“Kami poetra dan
poetri Indonesia mengakoe bertoempah darah jang satoe, tanah air Indonesia.
Kami poetra dan poetri Indonesia mengakoe berbangsa jang satoe, bangsa
Indonesia. Kami poetra dan poetri Indonesia menjoenjoeng bahasa persatoean,
bahasa Indonesia.”
85 tahun sudah satu bait sumpah itu
hidup bersama jiwa para pemuda Indonesia. Jiwa para pemuda yang masih tetap
mengakui bahwa hanya bertumpah darah satu, tanah air Indonesia. Jiwa para
pemuda yang masih tetap mengakui bahwa hanya berbangsa satu, bangsa Indonesia.
Jiwa para pemuda yang masih tetap bersumpah untuk menjujung tinggi bahasa
persatuan, bahasa Indonesia.
Ya benar, jiwa pemuda yang masih tetap
mengakui sumpah itu adalah sebuah sumpah yang berarti. Tidak banyak memang,
pemuda yang masih memiliki jiwa yang seperti itu.

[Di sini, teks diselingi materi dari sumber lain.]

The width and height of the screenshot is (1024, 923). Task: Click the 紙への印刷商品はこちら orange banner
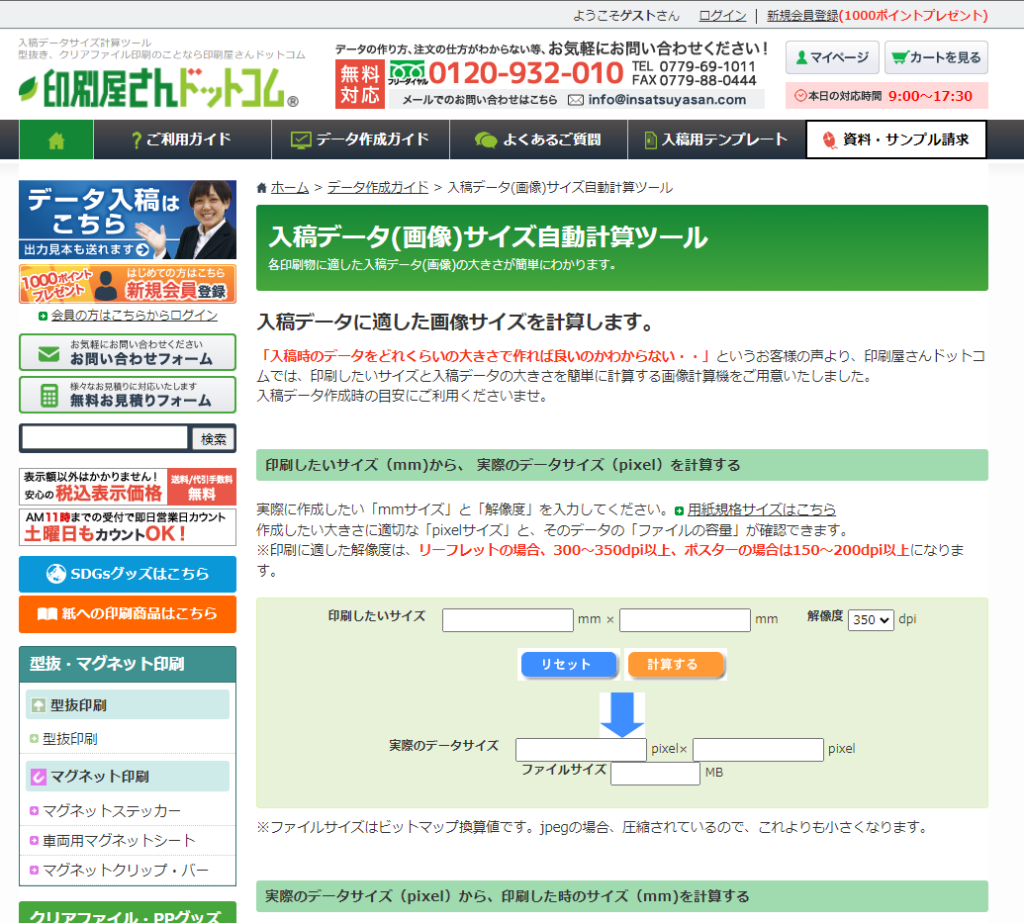pos(128,614)
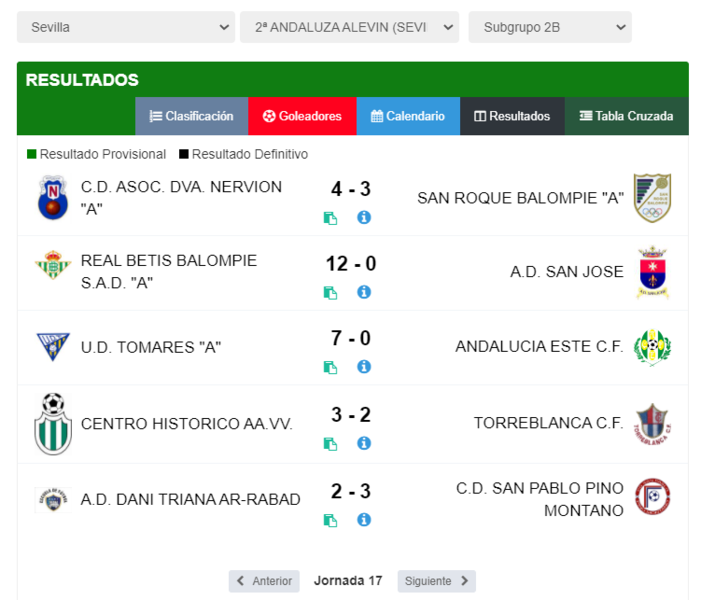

Mungkin hanya seratus dari
satu juta pemuda, jika dibandingkan dengan para pemuda yang lebih memilih
menyumpahkan sebuah sumpah yang kosong yang ditujukan kepada kekasihnya
tercinta, bukan negaranya tercinta.
Pemuda yang dulu rela menumpahkan
darah untuk bangsa Indonesia, kini hanya ada pemuda yang berani-beraninya
menumpahkan darah demi hal-hal sepele yang tidak sama sekali membuat bangsa ini
menjadi semakin maju. Tawuran, perkelahian, bunuh - membunuh antar saudara
seperjuangan. Hanya karena masalah pacar, hanya karena masalah uang, hanya
karena masalah kehormatan, pemuda masa kini rela membunuh temannya sendiri. Kata
“Jancok” yang dulunya menjadi pemersatu pemuda dalam perjuangannya melawan
penjajah, kini menjadi kata yang dapat menyulut pertikaian antar pemuda.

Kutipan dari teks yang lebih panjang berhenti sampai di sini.